Decimal fingers

 

Fingers are children’s favourite and very „handy” calculator. The little students can use them with unbelievable skill and inventiveness. Sometimes I have a feeling that, like old-time bookkeepers armed with their abaci, they can calculate with them anything they like. But above all – they add. And although they have only ten of them – this number doesn’t seem to be a barrier their fingers are not able to cross.

Simon (6) has to add 7 and 8. The fingers come into play. ‘Won’t you be short of them?’ I ask. ‘Sure I won’t’, says the boy confidently. Simon belongs to these children, who, unlike most of them, prefers to start the addition from the smaller number, because, as he explains, he likes it easier at the beginning. So, for a start, he ‘closes’ the number 7 in one fist (it would hold any other number, if needed), and makes use of the other hand:

Eight…

… nine…

… ten…

… eleven…

… twelve… At this moment he has to release the 7 he holds in his left fist, because he needs this hand for further calculation. But it doesn’t seem to bother him.

… thirteen…

… fourteen…

… fifteen.

‘Fifteen!’ he announces.

‘And how do you know you have already added eight?’, I investigate.

‘Why, I see there are eight fingers open, just two short of ten, don’t I?’

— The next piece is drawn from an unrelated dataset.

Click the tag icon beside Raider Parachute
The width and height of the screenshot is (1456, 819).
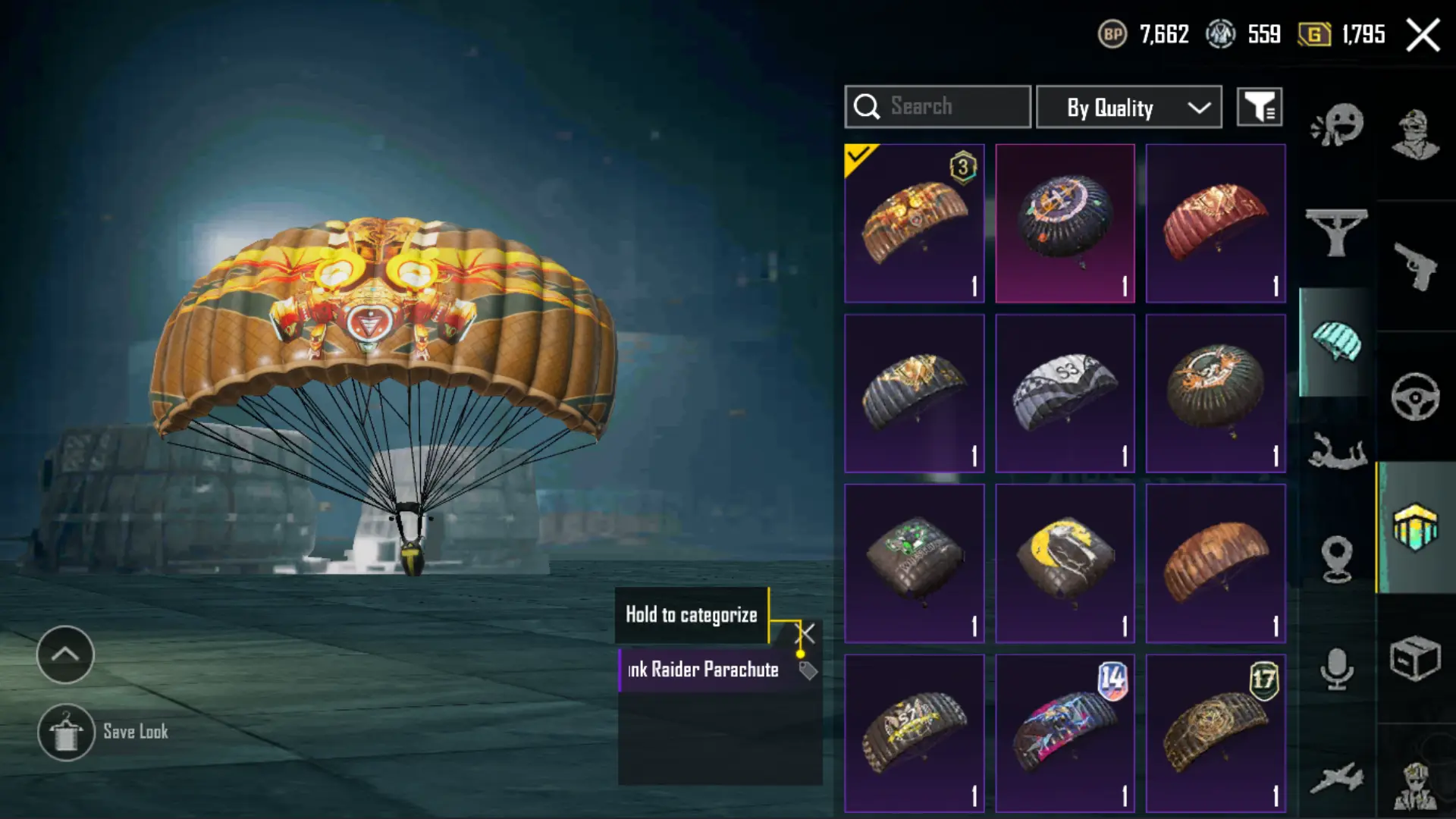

Well, it looks like Simon was right and he had enough fingers to finish the calculation. And what if the number held in the fist was even bigger? – if it had two, three or four digits? And so would be the other number? Would our “handy’ calculator still be able to support such addition? My fingers are itching to try.

I imagine having to add in my head two four-digit numbers, say: 5728 and 2585 (I don’t have a calculator or paper with me, my mobile went flat, but I remember the balance on my account and want to check if I have enough money to buy a kitchen suite and a sofa. :-). Should I start my “accounting” from thousands or from units? Either way would do, let’s do it from units. I close the bigger number in one hand and start adding the other number to it, counting the digits on my fingers:

5729...

5730... 5731, 5732...  

... 5733 – the units done, I now close this number in my hand, and start counting the totalled tens:

5743...

5753, 5763, 5773...

5783... the other hand comes to the aid of the first one:

5793, 5803...

5813 – another number to be closed in my hand, before I start adding the hundreds

5913, 6013, 6113, 6213...

6313 – the last number which I ‘capture’, in order to add the thousands to it.

7313, 8313.

Done! We can now do the same, starting from the thousands and checking if the result would be the same. Great fun for the family, a real “warm-up’ and ‘stretching exercise’ for the brain. I encourage you to try it for yourself. With a little practice you can make a family contest out of it and see who will do faster and more accurate finger-addition of big numbers. I wonder who will win it: the adults or the children? I cross my fingers for all of you and may the best man win! :-).